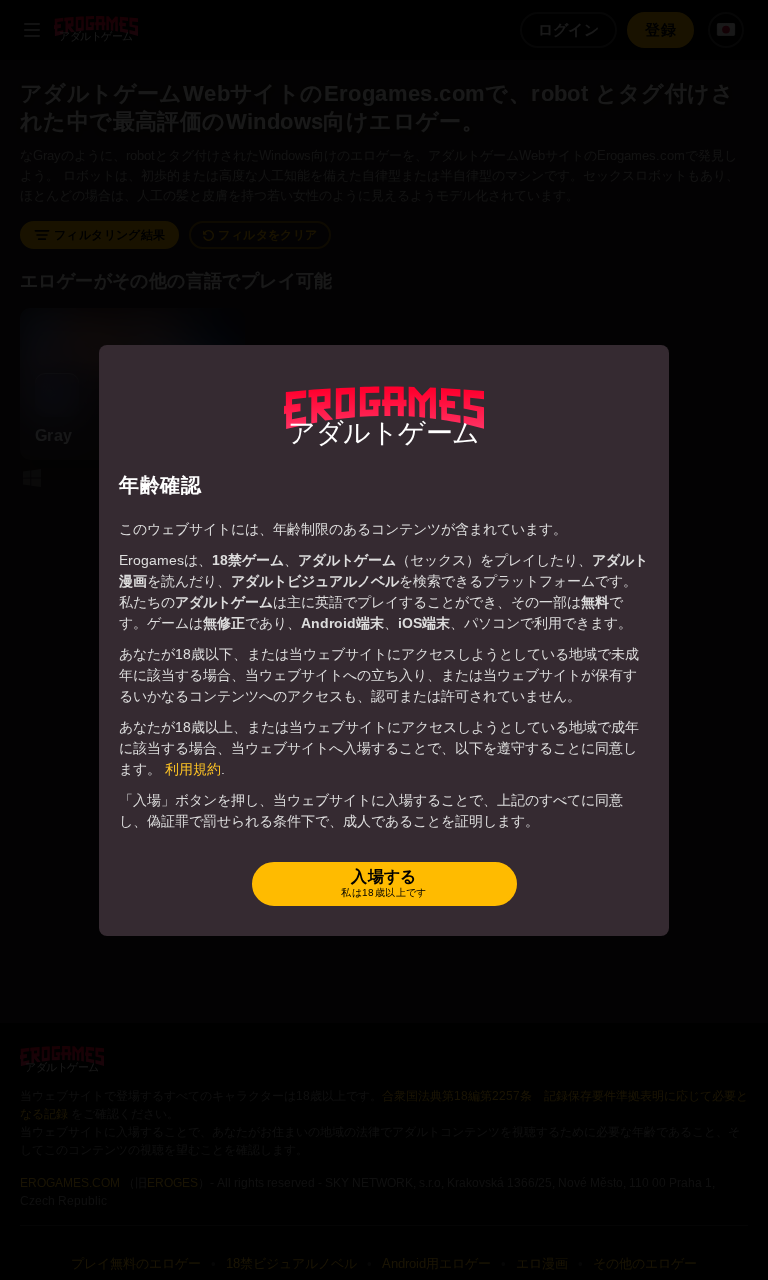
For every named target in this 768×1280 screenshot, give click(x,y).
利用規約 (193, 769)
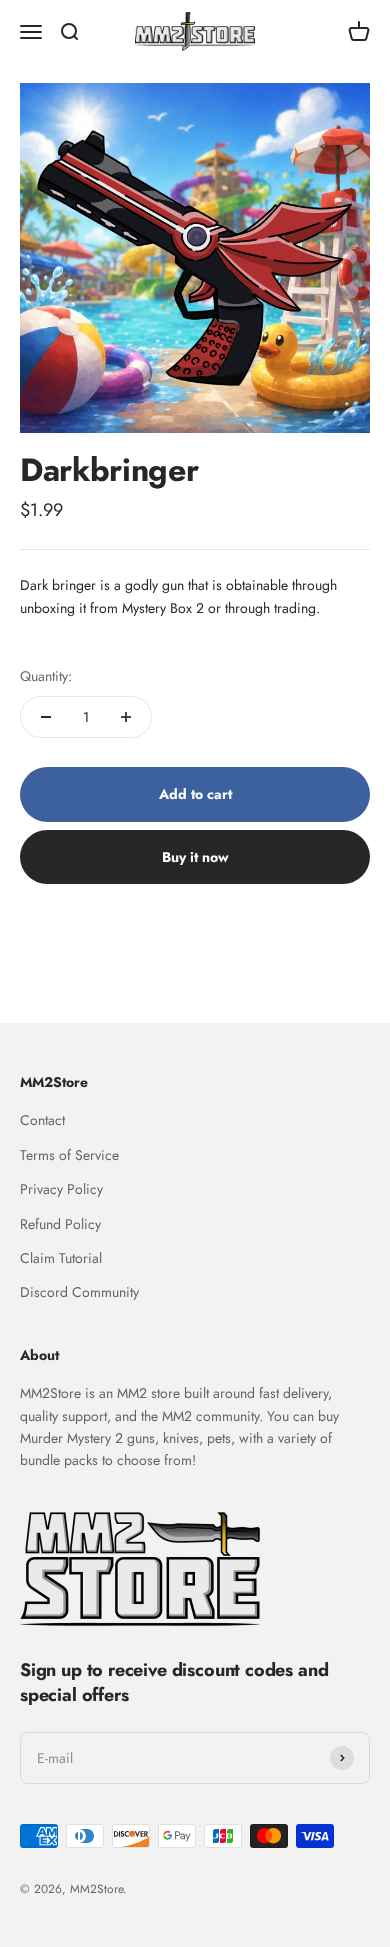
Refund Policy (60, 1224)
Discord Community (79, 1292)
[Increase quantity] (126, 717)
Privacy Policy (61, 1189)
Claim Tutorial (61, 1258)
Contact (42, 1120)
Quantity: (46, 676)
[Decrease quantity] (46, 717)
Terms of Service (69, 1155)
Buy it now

[WHAT TO WORK ON] Print the data above exactly; drop every picture.

[RESULT OF THE TASK]
For every named target in this 768×1280 screenshot, give click(x,y).
利用規約 (193, 769)
Refund Policy (60, 1224)
Discord Community (79, 1292)
[Increase quantity] (126, 717)
Privacy Policy (61, 1189)
Claim Tutorial (61, 1258)
Contact (42, 1120)
Quantity: (46, 676)
[Decrease quantity] (46, 717)
Terms of Service (69, 1155)
Buy it now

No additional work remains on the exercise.